To start, you’ll need to add the ChatDeepSeek node to your FlowiseAI workflow. ChatDeepSeek node acts as the entry point, capturing real-time user input and triggering the subsequent flow in the workflow. To configure it, simply click the + icon in the FlowiseAI node canvas and select ChatDeepseek.

ChatDeepSeek node on FlowiseAI

The node does not require any complex configuration so we will configure the credentials and model selection. First, click on Connect Credentials and click on the Create New button.

Create New Button to add credentials in FlowiseAI

Now add the API credentials taken from the DeepSeek platform and add them here. Once entered, click on Add and head over to the next configuration.
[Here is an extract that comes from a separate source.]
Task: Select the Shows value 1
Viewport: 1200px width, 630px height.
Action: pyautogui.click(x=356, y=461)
Adding API key in crendentials in FlowiseAI

Next, we will select deepseek-reasoner as a model name. The DeepSeek Reasoner Model is designed for logical reasoning, problem-solving, and data-driven decision-making, making it ideal for structured tasks. In contrast, the DeepSeek Chat Model excels at natural language understanding and generating human-like responses, making it perfect for conversational interfaces and chatbots. Let's keep the temperature to 0.7 you can configure and tweak it according to your needs.

Selecting Deepseek model in ChatDeepseek node in FlowiseAI

Setting Up Buffer Window Memory

To ensure that the Conversational Agent can maintain coherent and context-aware conversations, you will need to add the Buffer Window Memory node. This node stores a history of past interactions, allowing the system to reference previous messages for continuity in ongoing conversations.
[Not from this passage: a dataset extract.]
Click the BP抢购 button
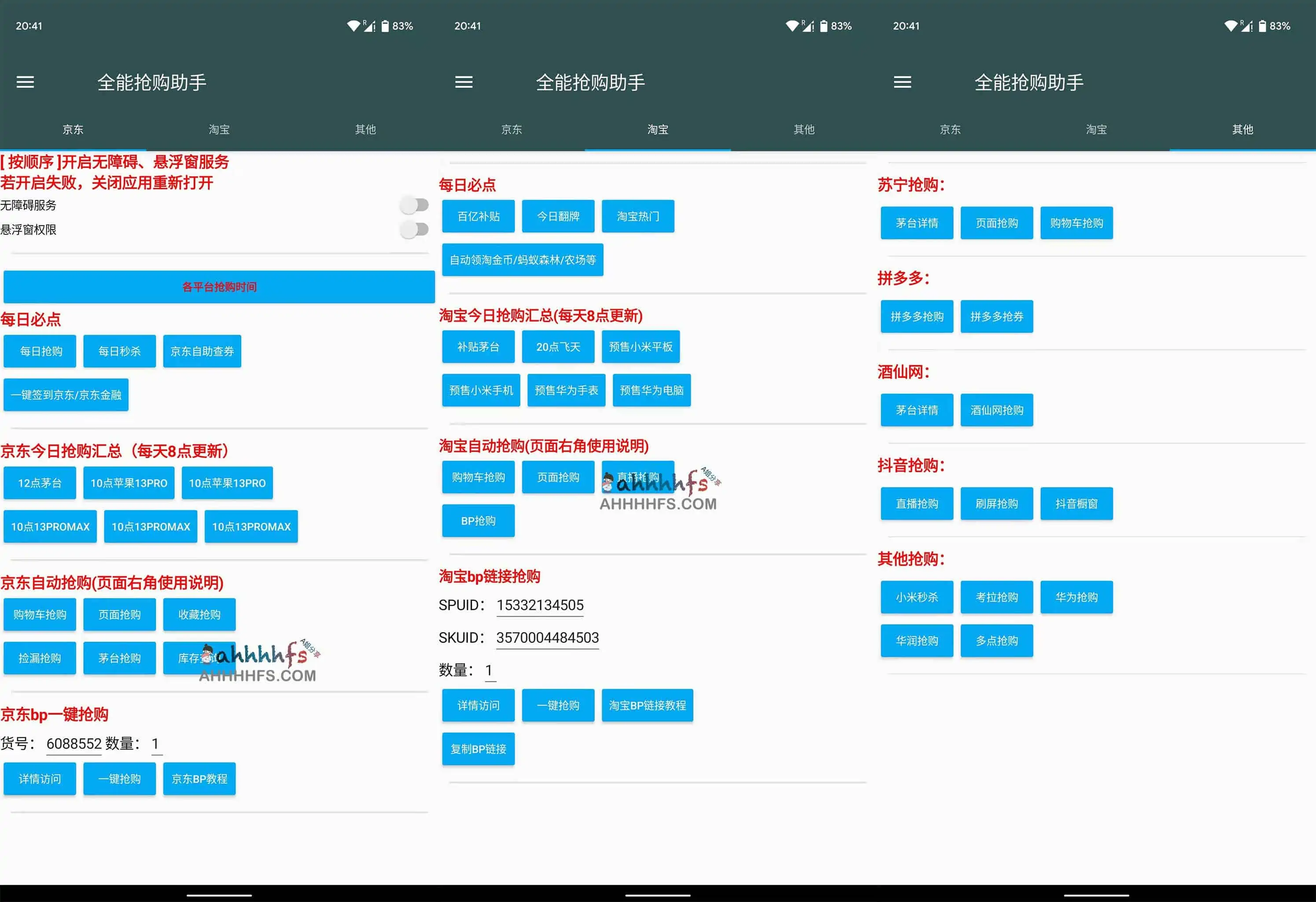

To add the Buffer Window Memory node, click the + icon and search for Buffer Window Memory. Once added to the workflow, configure the node by specifying the buffer size, which determines how many past messages the memory will retain. The default value is set to 4, but you can adjust this based on how much context you want the system to store. Increasing the buffer size can allow the AI to handle more complex and extended conversations. No additional configuration is necessary unless you want to change the default memory settings. This memory system enables the Conversational Agent to refer back to previous messages, ensuring that the AI responds intelligently by maintaining an understanding of the conversation’s history.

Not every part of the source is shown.